Forum Discussion

VerLearn's avatar
VerLearn
Icon for New Contributor rankNew Contributor
5 years ago

Verilog

I have a question where I need to stay for certain amount of time looping in the code. I'm facing the problem of applying the clock to the circuit. Example: module ................ ................ always@(posedge clk) begin case() s0: begin ................... for(i=0;i<100;i=i+1) begin .................. .................. end s0: begin ................... for(i=0;i<20;i=i+1) begin .................. .................. end s0: begin ................... for(i=0;i<100;i=i+1) begin .................. .................. end s0: begin ................... for(i=0;i<20;i=i+1) begin .................. .................. end endcase end endmodule For the above circuit, how do I provide synchronous clock? 1. I should execute my first loop for exactly 100 times and display the output. 2. I should execute my second loop for exactly 20 times and display the output. 3. I should execute my third loop for exactly 100 times and display the output. 4. I should execute my fourth loop for exactly 20 times and display the output.

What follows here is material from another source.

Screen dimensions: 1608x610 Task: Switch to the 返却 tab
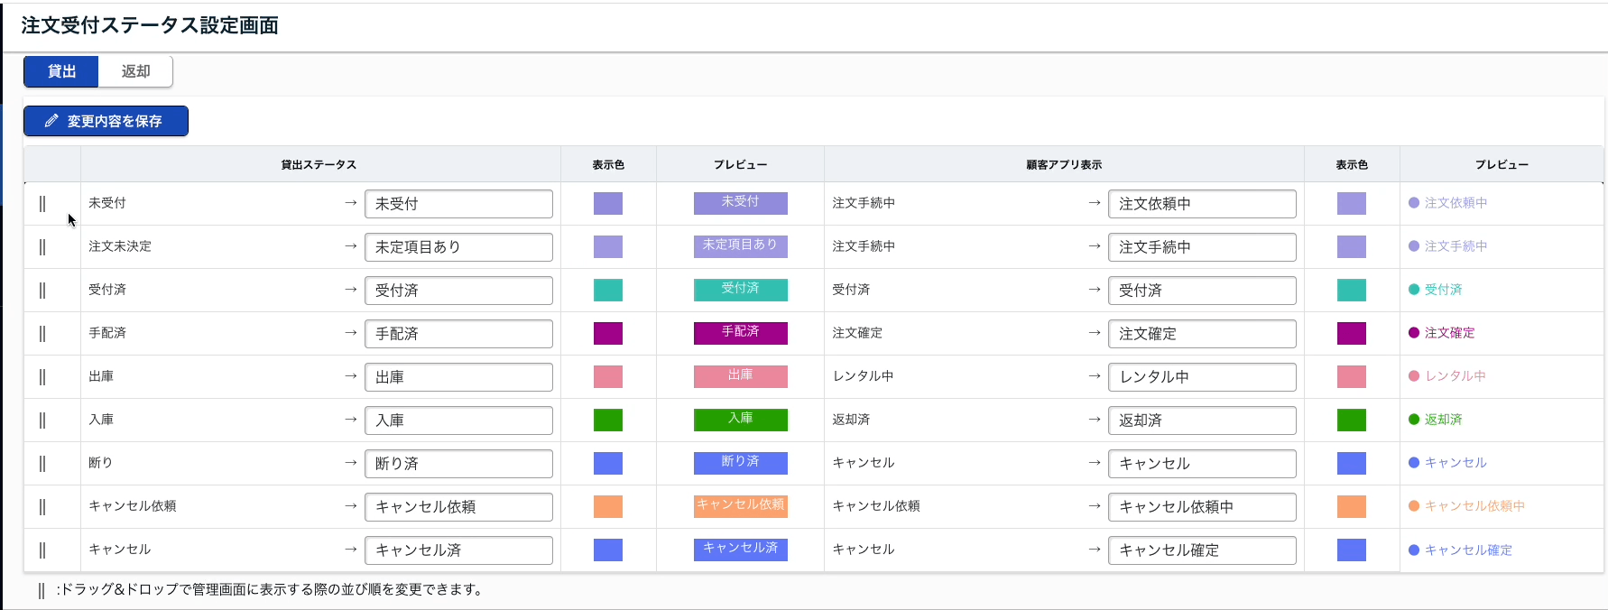point(135,71)
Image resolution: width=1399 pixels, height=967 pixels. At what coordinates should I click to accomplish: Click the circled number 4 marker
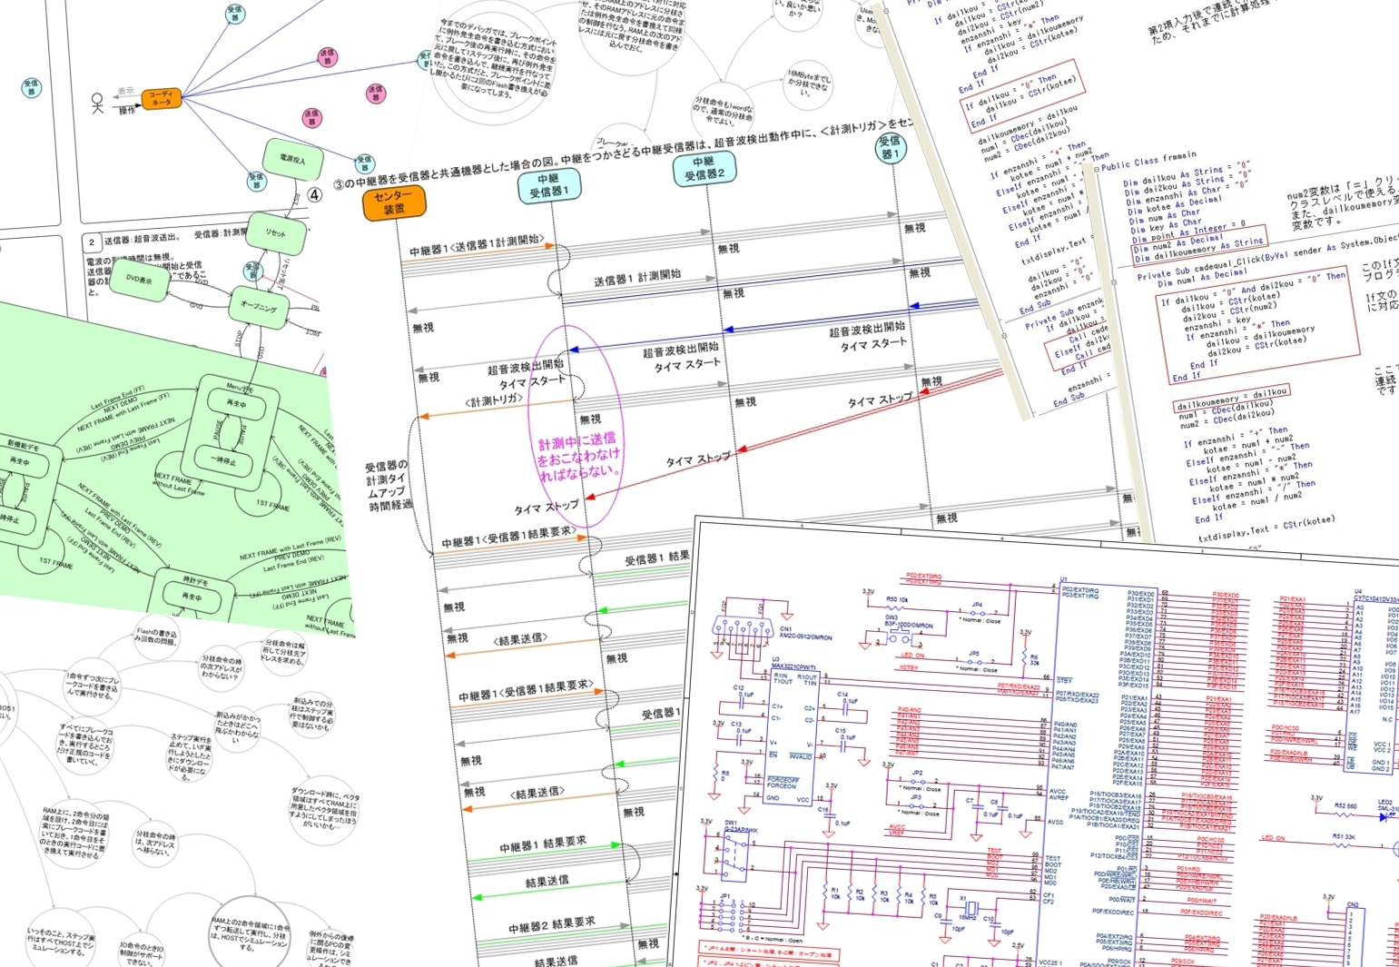point(315,194)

Please help, thanks in advance.

3 Replies

  • VerLearn's avatar
    VerLearn
    Icon for New Contributor rankNew Contributor
    Case parameters must be s0,s1,s2,s3. I unfortunately used s0 everywhere.
  • sstrell's avatar
    sstrell
    Icon for Super Contributor rankSuper Contributor

    You're thinking like a software engineer and not a hardware designer. For an FPGA design, you want to create counter hardware that counts up to what you want (a modulus counter) and then can send a signal out that indicates that count is complete and perhaps use the same output signal to start the next counter. A modulus 100 counter for this could look like:

    module count 
    	#(parameter modulus = 100)
    	(
    	input clock, aclr_n,
    	output reg [7:0] q = 0
    );
    
    reg count100complete;
    
    always @(posedge clock, negedge aclr_n) 
    begin
    	if (aclr_n == 0) begin
    		q[7:0] <= 0;
                    count100complete <= 1'b0;
            end
    	else begin
    		if (q == modulus - 1) begin
    			q <= 8’d0;
                            count100complete <= 1'b1;
                    end
    		else
    			q <= q + 1;
    	end
    end
    endmodule
    

    Then you could do an if check on count100complete in another always block that starts the next counter if you're chaining them together and as an indicator that 100 cycles of whatever you are trying to perform is complete.

    If you do need to make use of the incrementing index value and not just for timing a certain number of cycles, you could incorporate for loops as you've mentioned separate from this counter logic.